Our-approach-is-based-on-moral-development-Feature

Our Approach is Based on Moral Development

“Our approach is based on moral development. This is not a church thing. It is an internal feeling that we develop over time about what is good, who we are, and why we are on this earth. It is an inner change, a change of the heart. It is what most children learn early in their life about feeling safe and loved. It is what many of us have to re-learn when we are crushed by life’s sorrows.

So, we have to develop an understanding of basic moral values and teach these in an authoritative manner, not coming down on the person, but patiently and repeatedly teaching them. Morality is the way we feel and view our role in life. It is made up of our basic beliefs that are learned through our own life-experiences and ongoing reflection on our place in the world. It is formed deep down in our memories over time and with many experiences. Morality is on the fringe of our consciousness. We often do not have to stop and think, “Should I do this or not do that?” Our life-decisions come out of deep, deep memories. A spirit of gentleness focuses on teaching deep moral memories to people whose hearts are broken. Our primary strategy is repeated acts of love.

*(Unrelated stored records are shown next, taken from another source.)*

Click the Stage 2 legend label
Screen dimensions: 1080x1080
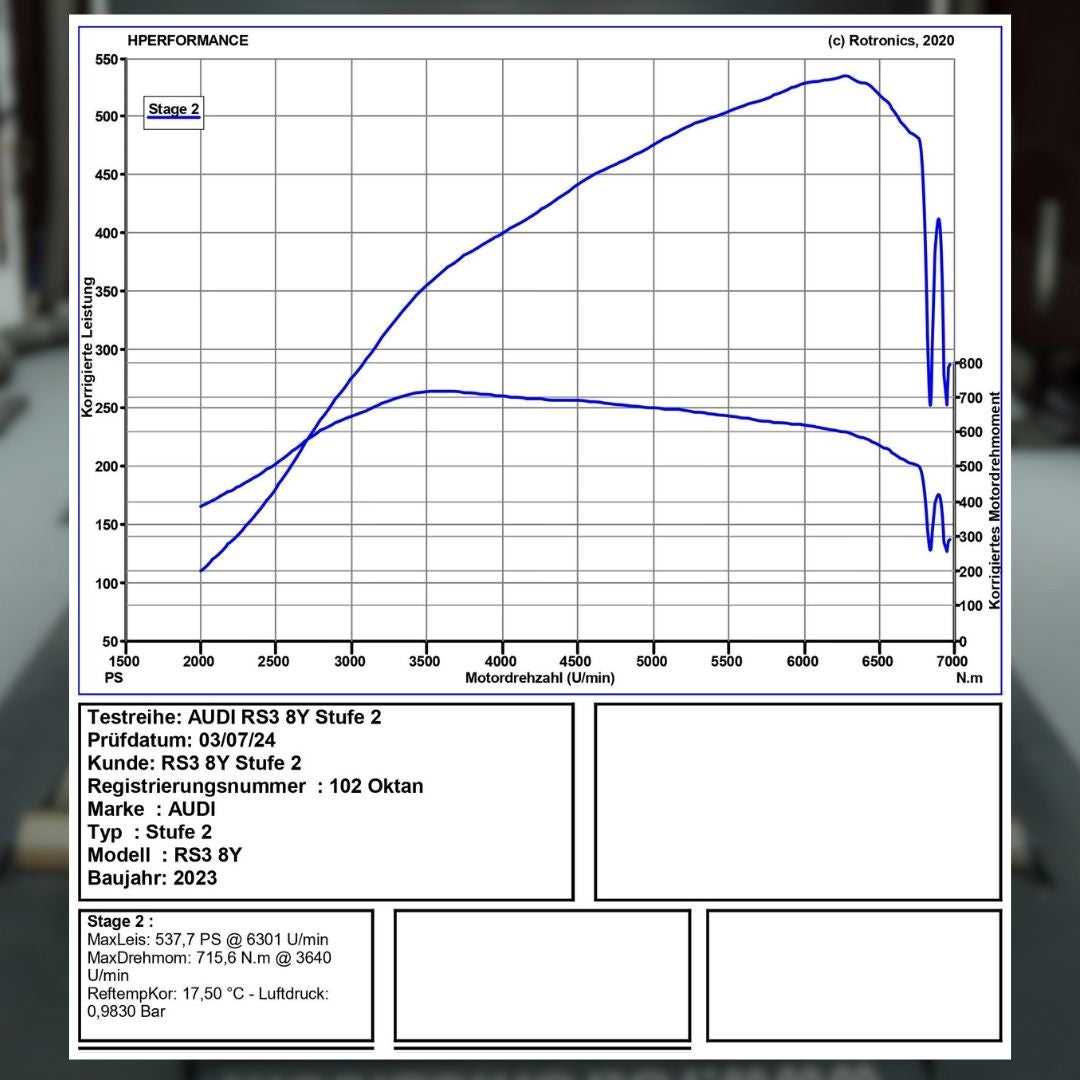174,108
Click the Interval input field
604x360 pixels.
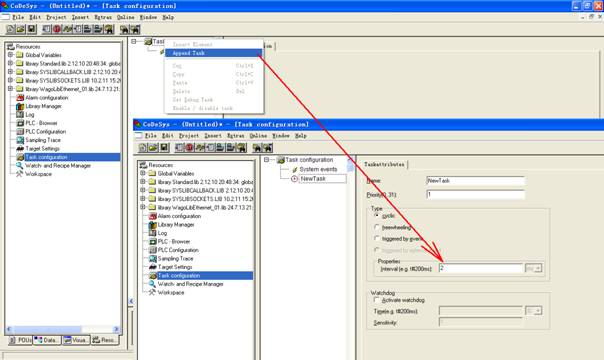[481, 268]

The first moral rule is found in a feeling of companionship– safe, loved, loving, and engaged. We know, without even thinking about it, that we need to feel safe and loved on this earth. We gravitate toward those who fulfill this sense and move away from those who make us fearful. Yet, many people whom we support are filled with fear of themselves and of others. We look for meaning in our lives and find it in our relationships with others other family, our children, our friends. Many whom we serve do not have this type of meaning.

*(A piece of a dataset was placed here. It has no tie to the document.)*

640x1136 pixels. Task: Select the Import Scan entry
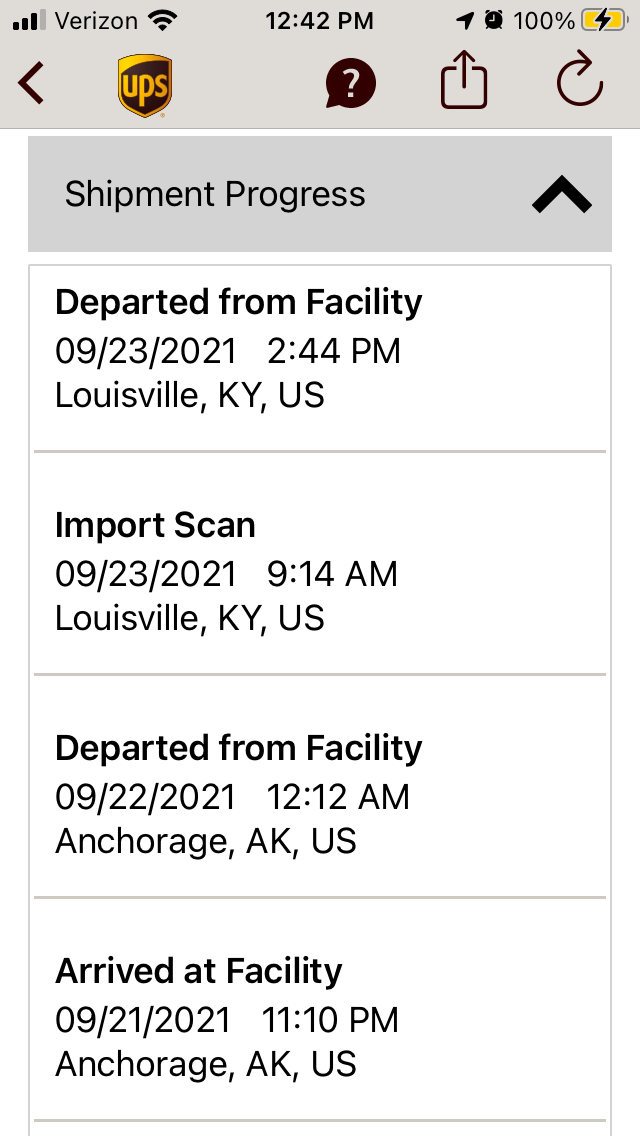320,563
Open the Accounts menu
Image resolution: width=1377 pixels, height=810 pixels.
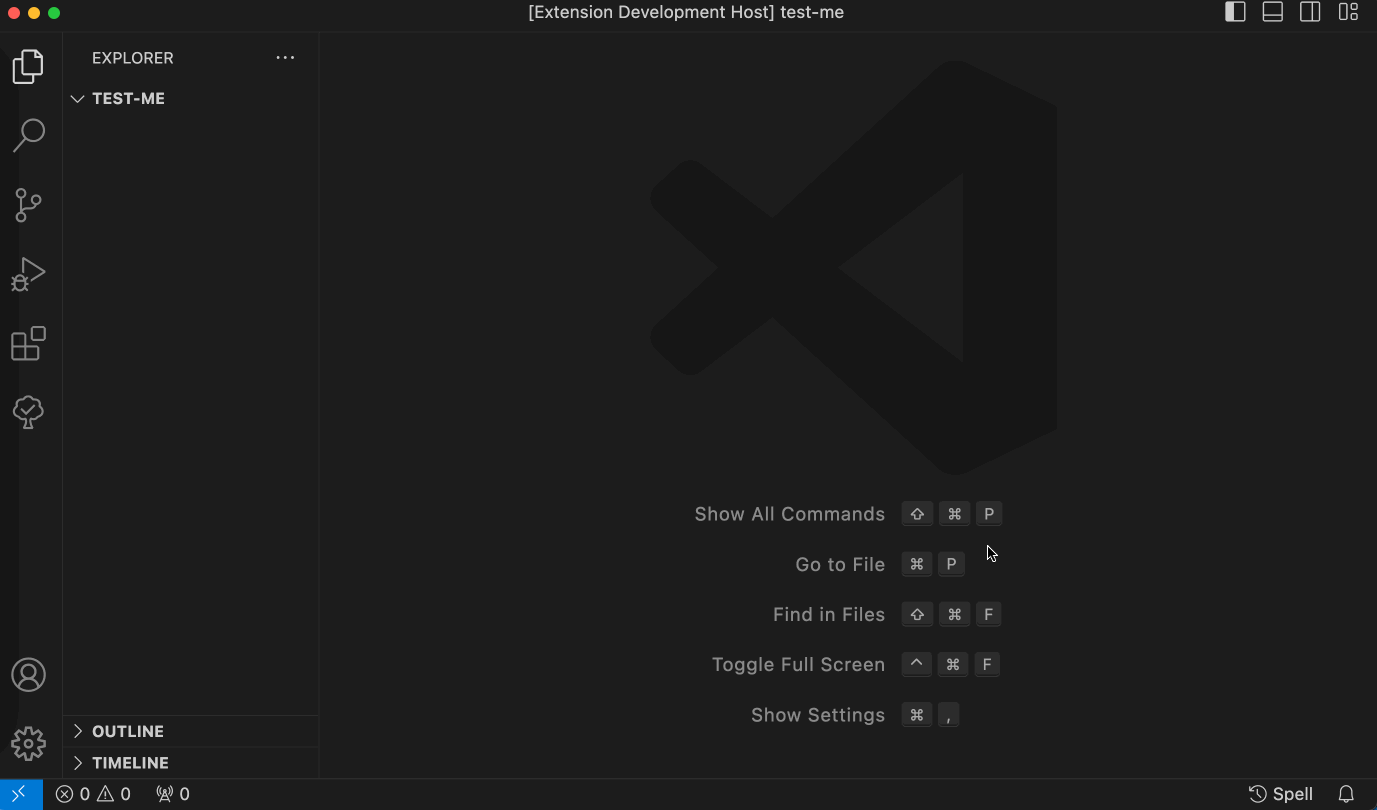(28, 675)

The second is found in community– the goodness of being with others, engagement with others, and reaching out to others, and a sense of connectedness with others. It is a feeling of being collectively safe, loved, loving, and engaged. It moves from a singular relationship with the caregiver to a collective relationship with a circle of friends.

Companionship and community occur in a spiral. The initial relationship is at the center, but slowly spins outward to others. Everyone needs the feeling of being safe and loved to also feel loving and engaged. This evolves with one person, then two, then many.”